BEGIN Excerpted text

Judicial Process Slowing Foreclosure Filings
Judicial Process Slowing Foreclosure Filings
According to RealtyTrac, an online marketer of foreclosed properties, there were 306,627 foreclosure filings last month, making November the fourth straight month of decline (3% drop in October, 4% in September and 1% in August). Nearly 307,000 households received a foreclosure-related notice in November, and banks repossessed about 77,000 homes last month. Foreclosure filings were still up 18 percent from a year ago, and a new wave is expected next year as unemployment stays high and borrowers default out of loan modification programs. "This is providing a welcome respite for the real estate industry, but a full recovery will only come when unemployment recedes to normal, healthy levels and when availability of credit reaches a more rational balance between the extremes of the past few years," RealtyTrac CEO James Saccacio said. RealtyTrac spokesman Rick Sharga isn't convinced the decline is a natural outgrowth of improved market conditions. "I really don't believe we're looking at a trend that suggests the problem is going away," he said. "Much of the drop was artificially induced." He attributes the stabilization to mandatory mediation programs that some states have introduced. For example, in Nevada, where filings have declined for three months in a row, lenders are required to go through mediation with borrowers before moving forward with foreclosure documents. In many cases, Sharga said, these programs just delay the inevitable. The "sand states" -- Nevada, Florida, California and Arizona -- continued to amass the largest numbers of foreclosure filings with Nevada the hardest hit state of all. One of every 119 households had a filing in November, nearly four times the national average of one for every 417.

END Excerpted text
BEGIN Data supplied

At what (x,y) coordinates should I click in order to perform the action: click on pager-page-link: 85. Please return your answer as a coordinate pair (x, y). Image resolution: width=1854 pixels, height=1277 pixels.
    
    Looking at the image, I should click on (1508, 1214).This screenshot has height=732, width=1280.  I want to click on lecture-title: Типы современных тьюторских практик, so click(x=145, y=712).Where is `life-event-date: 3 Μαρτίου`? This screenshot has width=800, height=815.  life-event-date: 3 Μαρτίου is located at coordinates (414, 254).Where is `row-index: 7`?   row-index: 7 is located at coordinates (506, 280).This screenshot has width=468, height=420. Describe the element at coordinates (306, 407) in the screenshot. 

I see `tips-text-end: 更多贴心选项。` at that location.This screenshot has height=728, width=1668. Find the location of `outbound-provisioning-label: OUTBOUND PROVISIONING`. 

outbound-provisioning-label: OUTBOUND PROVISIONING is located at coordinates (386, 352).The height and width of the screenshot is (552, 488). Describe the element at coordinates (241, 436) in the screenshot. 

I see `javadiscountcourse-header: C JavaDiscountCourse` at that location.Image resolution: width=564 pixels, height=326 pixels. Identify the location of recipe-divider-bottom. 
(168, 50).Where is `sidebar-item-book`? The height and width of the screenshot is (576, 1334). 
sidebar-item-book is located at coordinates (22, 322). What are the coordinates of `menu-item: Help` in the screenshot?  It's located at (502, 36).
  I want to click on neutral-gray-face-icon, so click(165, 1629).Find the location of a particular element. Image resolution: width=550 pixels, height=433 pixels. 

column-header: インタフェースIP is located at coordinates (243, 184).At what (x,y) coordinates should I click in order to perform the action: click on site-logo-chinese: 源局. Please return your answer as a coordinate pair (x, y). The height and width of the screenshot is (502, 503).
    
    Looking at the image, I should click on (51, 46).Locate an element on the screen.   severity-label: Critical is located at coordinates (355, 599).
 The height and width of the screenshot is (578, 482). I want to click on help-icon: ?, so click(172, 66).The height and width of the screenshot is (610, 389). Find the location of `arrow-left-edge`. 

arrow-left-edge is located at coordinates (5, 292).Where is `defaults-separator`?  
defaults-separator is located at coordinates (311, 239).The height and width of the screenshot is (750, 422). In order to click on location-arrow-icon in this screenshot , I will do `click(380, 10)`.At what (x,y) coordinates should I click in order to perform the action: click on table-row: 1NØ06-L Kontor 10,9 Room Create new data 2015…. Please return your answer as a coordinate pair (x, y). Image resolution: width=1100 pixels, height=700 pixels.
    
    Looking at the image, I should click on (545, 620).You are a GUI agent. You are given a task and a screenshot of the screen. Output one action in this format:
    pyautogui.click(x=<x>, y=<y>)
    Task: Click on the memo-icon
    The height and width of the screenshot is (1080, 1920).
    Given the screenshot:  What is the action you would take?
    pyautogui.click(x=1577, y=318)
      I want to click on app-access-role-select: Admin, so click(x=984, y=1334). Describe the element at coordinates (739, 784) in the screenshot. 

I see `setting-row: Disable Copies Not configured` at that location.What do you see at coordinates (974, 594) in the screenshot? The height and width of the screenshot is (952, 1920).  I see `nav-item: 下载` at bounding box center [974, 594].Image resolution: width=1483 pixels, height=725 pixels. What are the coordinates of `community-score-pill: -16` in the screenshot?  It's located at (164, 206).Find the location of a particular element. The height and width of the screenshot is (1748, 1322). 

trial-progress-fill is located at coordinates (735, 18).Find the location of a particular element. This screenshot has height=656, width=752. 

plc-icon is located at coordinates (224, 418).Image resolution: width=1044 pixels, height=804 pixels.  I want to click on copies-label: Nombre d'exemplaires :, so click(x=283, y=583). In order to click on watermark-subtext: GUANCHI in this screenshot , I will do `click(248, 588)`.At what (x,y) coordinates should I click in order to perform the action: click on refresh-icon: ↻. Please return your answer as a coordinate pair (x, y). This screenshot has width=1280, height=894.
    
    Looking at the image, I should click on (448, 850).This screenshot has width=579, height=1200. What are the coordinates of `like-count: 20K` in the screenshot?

END Data supplied

• Task description:
Answer from the text on foreclosure filings:
(a) How many foreclosure filings were there in November?
(b) What must lenders in Nevada do before moving forward with foreclosure documents?
(c) What was the national average rate of households with a filing in November?

• Answer box:
(a) 306,627
(b) Go through mediation with borrowers
(c) One for every 417 households